*TASKS TO COMPLETE*.
1. Do these statements agree with the woodworking forum thread below? For each, answer yes or no and quote the words of the thread that decide it.
(a) JayArr built the wood shop in the back yard himself.
(b) The Facebook site Wonderful Woodworking still goes by that name.
(c) difalkner has already built a shop in the back yard.
2. Answer these questions from the woodworking forum thread below:
(a) How long did the wood shop take to build?
(b) What kind of siding went on the wood shop?
(c) Whom does mmwood_1 thank by name?
3. Could you proceed with the woodworking forum thread below from where it stops?

*TEXT PASSAGE*.
● ● ● ● ●

I had forgotten where I saw this, Mark, but have remembered it and just love this piece! Great work on this!


----------



## m.n.j.chell (May 12, 2016)

I wouldn't sully this thread by posting anything I've put together. Nothing even comes close to what's been posted so far.


----------



## mmwood_1 (Oct 24, 2007)

difalkner said:


> I had forgotten where I saw this, Mark, but have remembered it and just love this piece! Great work on this!


Thanks, Dave. You may well have seen it here before, as I have posted it in the past. Or a site such as Wonderful Woodworking on FB. Which has since changed its name to Woodworking Enthusiasts.


----------



## JayArr (Sep 18, 2018)

It's actually the wood shop itself! Built from the foundation pilings up by myself in the back yard. I poured the cement, did the framing, roofing, electrical, windows, insualtion and set the double doors, put the cedar siding up and painted it. It took over a year of weekends.


----------



## difalkner (Nov 27, 2011)

That looks like a nice build! I need to build one in the back yard but not sure we'll ever get to that project.


----------



## Roybrew (Nov 2, 2016)

● ● ● ● ●

*PROVIDED DATA*.
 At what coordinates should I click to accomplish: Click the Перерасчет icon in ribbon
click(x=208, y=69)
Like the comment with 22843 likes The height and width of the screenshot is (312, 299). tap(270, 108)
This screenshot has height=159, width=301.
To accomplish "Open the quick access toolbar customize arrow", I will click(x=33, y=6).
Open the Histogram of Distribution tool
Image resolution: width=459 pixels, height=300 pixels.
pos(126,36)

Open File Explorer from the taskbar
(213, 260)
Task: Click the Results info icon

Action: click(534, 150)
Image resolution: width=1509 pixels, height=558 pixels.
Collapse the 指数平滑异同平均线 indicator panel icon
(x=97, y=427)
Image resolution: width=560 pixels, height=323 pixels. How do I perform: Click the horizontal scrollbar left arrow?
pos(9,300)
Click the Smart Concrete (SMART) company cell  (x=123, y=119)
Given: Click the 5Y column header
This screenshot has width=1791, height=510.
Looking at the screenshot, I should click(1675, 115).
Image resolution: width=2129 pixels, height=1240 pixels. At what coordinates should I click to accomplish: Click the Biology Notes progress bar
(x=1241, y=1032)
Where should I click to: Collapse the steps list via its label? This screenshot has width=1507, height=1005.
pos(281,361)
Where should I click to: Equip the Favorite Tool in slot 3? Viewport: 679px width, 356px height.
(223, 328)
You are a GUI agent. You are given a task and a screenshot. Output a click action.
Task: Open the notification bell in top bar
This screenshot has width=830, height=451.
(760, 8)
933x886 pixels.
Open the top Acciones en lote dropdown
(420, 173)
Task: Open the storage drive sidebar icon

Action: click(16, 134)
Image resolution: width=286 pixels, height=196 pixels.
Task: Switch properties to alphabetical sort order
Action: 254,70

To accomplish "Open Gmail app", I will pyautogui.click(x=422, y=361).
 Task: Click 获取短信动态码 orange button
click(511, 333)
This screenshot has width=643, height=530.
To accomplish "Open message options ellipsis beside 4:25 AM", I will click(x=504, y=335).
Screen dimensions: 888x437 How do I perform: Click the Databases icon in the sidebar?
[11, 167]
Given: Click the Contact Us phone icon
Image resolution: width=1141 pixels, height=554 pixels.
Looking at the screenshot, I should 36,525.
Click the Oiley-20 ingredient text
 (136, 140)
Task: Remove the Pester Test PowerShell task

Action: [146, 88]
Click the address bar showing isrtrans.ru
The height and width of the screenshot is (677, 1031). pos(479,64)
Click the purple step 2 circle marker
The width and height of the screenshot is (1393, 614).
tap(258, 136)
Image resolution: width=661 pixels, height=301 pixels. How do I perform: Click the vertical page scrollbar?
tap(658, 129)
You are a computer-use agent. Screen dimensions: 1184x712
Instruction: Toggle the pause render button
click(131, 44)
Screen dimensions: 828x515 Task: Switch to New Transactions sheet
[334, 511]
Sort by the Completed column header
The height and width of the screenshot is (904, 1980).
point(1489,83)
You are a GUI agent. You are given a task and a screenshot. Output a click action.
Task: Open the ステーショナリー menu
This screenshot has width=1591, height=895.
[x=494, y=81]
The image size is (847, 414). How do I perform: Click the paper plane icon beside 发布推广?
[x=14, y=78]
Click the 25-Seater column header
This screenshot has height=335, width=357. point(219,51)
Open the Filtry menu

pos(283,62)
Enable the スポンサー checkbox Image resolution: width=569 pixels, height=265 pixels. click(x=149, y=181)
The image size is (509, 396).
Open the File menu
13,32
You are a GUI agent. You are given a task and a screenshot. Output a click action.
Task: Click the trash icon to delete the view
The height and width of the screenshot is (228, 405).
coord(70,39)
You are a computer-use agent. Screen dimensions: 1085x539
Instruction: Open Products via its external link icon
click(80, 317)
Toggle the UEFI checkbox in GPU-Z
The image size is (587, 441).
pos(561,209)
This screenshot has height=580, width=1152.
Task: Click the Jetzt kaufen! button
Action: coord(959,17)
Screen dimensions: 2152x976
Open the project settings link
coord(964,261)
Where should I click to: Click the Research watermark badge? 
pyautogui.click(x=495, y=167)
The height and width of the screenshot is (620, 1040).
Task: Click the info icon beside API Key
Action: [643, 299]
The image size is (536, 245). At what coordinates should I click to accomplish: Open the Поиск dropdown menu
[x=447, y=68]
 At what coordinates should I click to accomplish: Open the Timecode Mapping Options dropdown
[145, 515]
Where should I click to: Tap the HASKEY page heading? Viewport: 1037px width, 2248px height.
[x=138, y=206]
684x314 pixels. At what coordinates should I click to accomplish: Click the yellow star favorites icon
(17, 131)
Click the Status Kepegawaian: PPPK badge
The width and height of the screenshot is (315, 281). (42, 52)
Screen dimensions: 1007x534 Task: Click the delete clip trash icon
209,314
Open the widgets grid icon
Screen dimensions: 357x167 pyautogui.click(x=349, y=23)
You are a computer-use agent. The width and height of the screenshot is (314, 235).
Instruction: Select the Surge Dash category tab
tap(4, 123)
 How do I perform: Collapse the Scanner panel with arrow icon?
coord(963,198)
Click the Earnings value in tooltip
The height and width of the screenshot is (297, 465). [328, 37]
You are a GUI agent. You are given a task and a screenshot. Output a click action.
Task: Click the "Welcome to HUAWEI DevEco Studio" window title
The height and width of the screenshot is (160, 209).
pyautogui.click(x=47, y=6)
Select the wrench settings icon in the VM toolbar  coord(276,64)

● ● ● ● ●

*EXPECTED RESPONSES*.
1.
(a) Yes: "Built from the foundation pilings up by myself in the back yard."
(b) No: "Which has since changed its name to Woodworking Enthusiasts."
(c) No: "I need to build one in the back yard but not sure we'll ever get to that project."

2.
(a) Over a year of weekends.
(b) Cedar siding.
(c) Dave.

3.
Solid black walnut book case, except the back which was an oak plywood. The plywood back was the only thing I stained.


----------



## Mike Stevens (Apr 22, 2021)

JayArr, I'd love to see how you arranged things inside. From one small-shop guy to another. (Mine is 14' x 20'.)


----------



## kendub (Oct 16, 2009)

If you are asking about a favorite project, it has to be this one. First great clients , maybe the best I ever had. They called about making barn doors and it became this project. Reclaimed bar with tiger maple top. Lights and a reclaimed chestnut wall with several base and wall units. This project lead to many other commissions but it is my favorite. So many new techniques I had to learn and so many great ideas worked out. There’s other photos on my site but this gives a good idea of the unit.


----------



## NJPhillips (Oct 29, 2015)

My wife wanted a standing desk. This is curly maple and cherry. It came out pretty close to my initial pencil sketch… with some happy accidents along the way.


----------



## difalkner (Nov 27, 2011)

Beautiful work - love it!!


----------



## Suzanne (Oct 25, 2021)

TimPa said:


> This may be an interesting thread, and could prove to be inspirational to help each other with ideas!
> 
> So, what is you single most-best project you have ever built? This is a good chance to share your creativity and craftsmanship! So many of you may have have a hard time choosing between the great projects you have completed.
> 
> Please post a pic if you can!











I’ve made a lot of stuff, but teaching others how to use tools, especially kids, is some of the most satisfying work I’ve done!


----------



## Suzanne (Oct 25, 2021)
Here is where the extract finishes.